First two implementations support multiplication by a local Matrix:

前两个实现支持乘以本地Matrix：

val localMatrix = Matrices.dense(3, 2, Array(1.0, 2.0, 3.0, 4.0, 5.0, 6.0))

indexedRowMatrix.multiply(localMatrix).rows.collect
// Array(IndexedRow(0,[1.0,4.0]), IndexedRow(0,[2.0,5.0]),
//   IndexedRow(0,[3.0,6.0]))

and the third one can be multiplied by an another BlockMatrixas long as number of columns per block in this matrix matches number of rows per block of the other matrix. CoordinateMatrixdoesn't support multiplications but is pretty easy to create and transform to other types of distributed matrices:

BlockMatrix只要该矩阵中每个块的列数与另一个矩阵的每个块的行数相匹配，第三个可以乘以另一个。CoordinateMatrix不支持乘法，但很容易创建和转换为其他类型的分布式矩阵：

blockMatrix.multiply(coordinateMatrix.toBlockMatrix(3, 3))

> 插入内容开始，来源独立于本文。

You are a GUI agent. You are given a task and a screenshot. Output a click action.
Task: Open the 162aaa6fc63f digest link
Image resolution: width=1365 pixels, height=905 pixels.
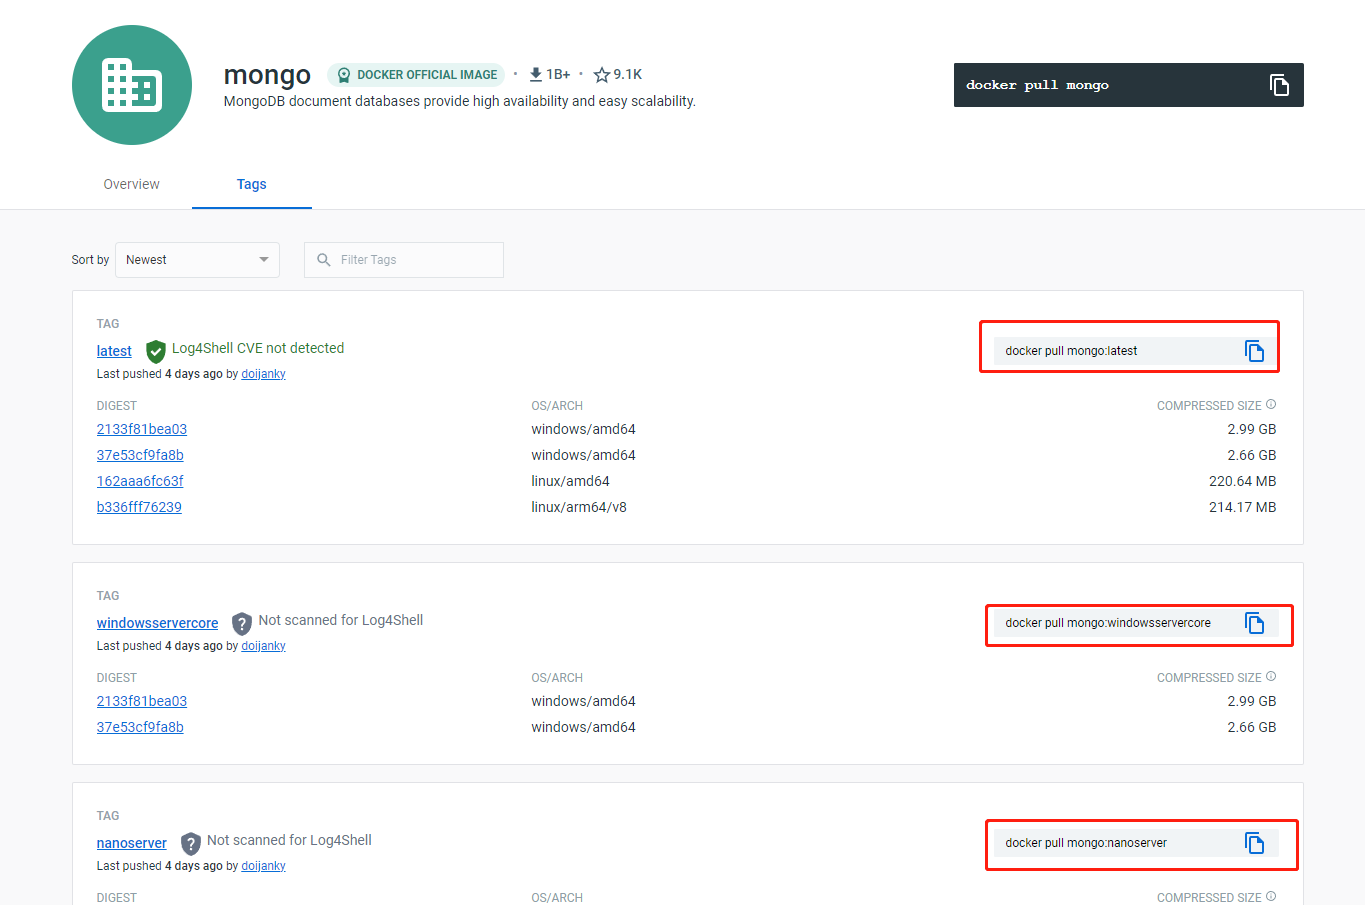click(140, 480)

Each type has its own strong and weak sides and there are some additional factors to consider when you use sparse or dense elements (Vectorsor block Matrices). Multiplying by a local matrix is usually preferable since it doesn't require expensive shuffling.

每种类型都有自己的强弱方面，当您使用稀疏或密集元素（Vectors或块Matrices）时，还有一些额外的因素需要考虑。乘以局部矩阵通常是可取的，因为它不需要昂贵的改组。

You can find more details about each type in the MLlib Data Types guide.

您可以在MLlib 数据类型指南 中找到有关每种类型的更多详细信息。